It is common for small businesses to face financial distress at some point, especially if capital is limited in the first place. However, economic issues should never be ignored or left to progress for too long. Otherwise, it can lead the business to the brink of bankruptcy.
But what if your small business is already on the precipice? Here are several tactics that you can use to avoid bankruptcy at all costs:
1. Prioritize your debts
When you’re already getting letters from a collection attorney or final invoices from your suppliers, it’s time to prioritize debt repayment if you haven’t already. Not paying your debts will only add fuel to the fire, and soon enough, late charges will pile up, making it harder to pay them all off. Moreover, there is a risk of facing a lawsuit if you fail to pay for an extended amount of time, which can easily take a toll on your finances.
2. Decrease your expenses
Review your expenses and determine which ones you can do without. If there are other areas wherein you can tighten your budget without sacrificing crucial aspects of your business, decrease your expenses in those areas.
3. Take calculated risks
When you run a small business, it’s reasonable to be optimistic about what the future holds. However, while it is essential to be positive about what lies ahead, it’s just as crucial to prepare for the worst-case scenario. You might be doing well now, but what about in the next coming months? What are the risks that lie ahead for your business?

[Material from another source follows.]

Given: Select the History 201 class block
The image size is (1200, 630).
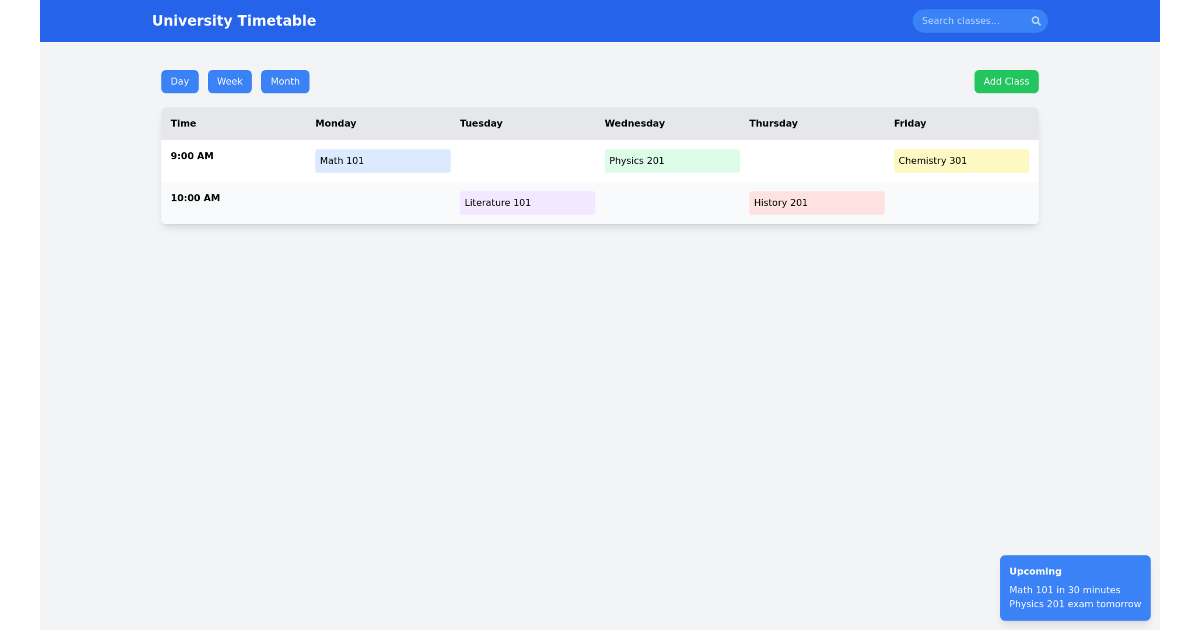Looking at the screenshot, I should (x=816, y=202).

Many business owners have financial difficulties because of the current pandemic. While there’s no way that anyone could have known that COVID-19 will happen, having a safety net is vital when things happen that are beyond your control.
4. Be careful with loans
Taking out a business loan is the most common and often the most accessible way for owners to finance their business. However, keep in mind that business loans hold the same risk as any other loan, perhaps even more so. When you trail behind on your payments, it can mean trouble for your operations.
That said, you must choose a good business loan with reasonable interest rates in the first place. At the same time, borrow just the right amount you need–not too much and not too little. Moreover, if you find yourself needing to take out another loan, do the calculations twice–if not thrice–before you make another financial commitment.

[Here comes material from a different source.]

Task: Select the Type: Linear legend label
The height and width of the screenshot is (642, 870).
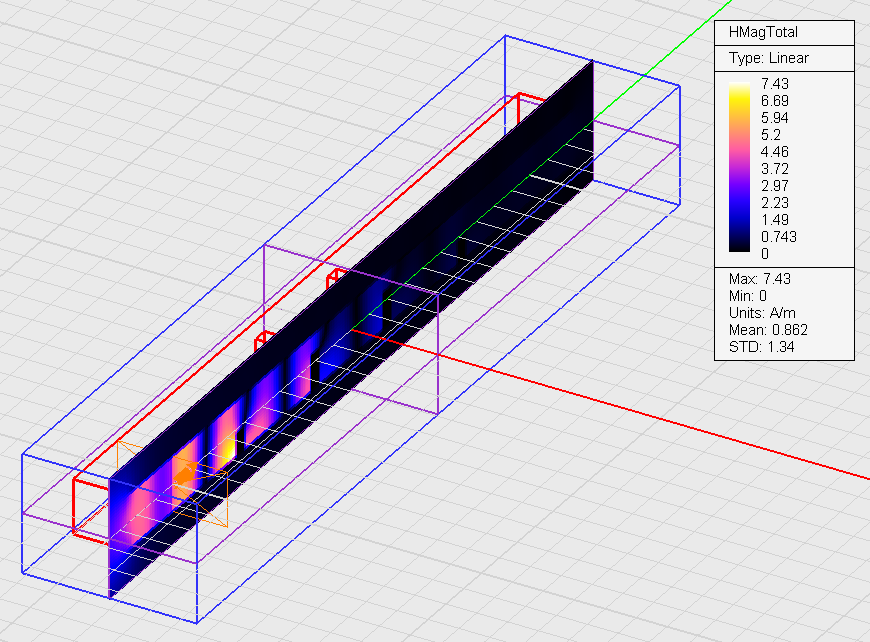Action: (769, 58)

When the threat of bankruptcy is looming nearer than ever, consider renegotiating with your suppliers, landlords, and creditors. You might be able to get lower interest rates or more flexible payment terms when you ask for them. It can also help to let them know you are considering bankruptcy since creditors themselves don’t want to have their payments delayed if your business goes bankrupt.
Bankruptcy is not easy, and it can easily threaten the life of your small business. No one wants to watch their dream go down the drain. Hence, if you are facing financial issues, address them as soon as possible before you risk going bankrupt.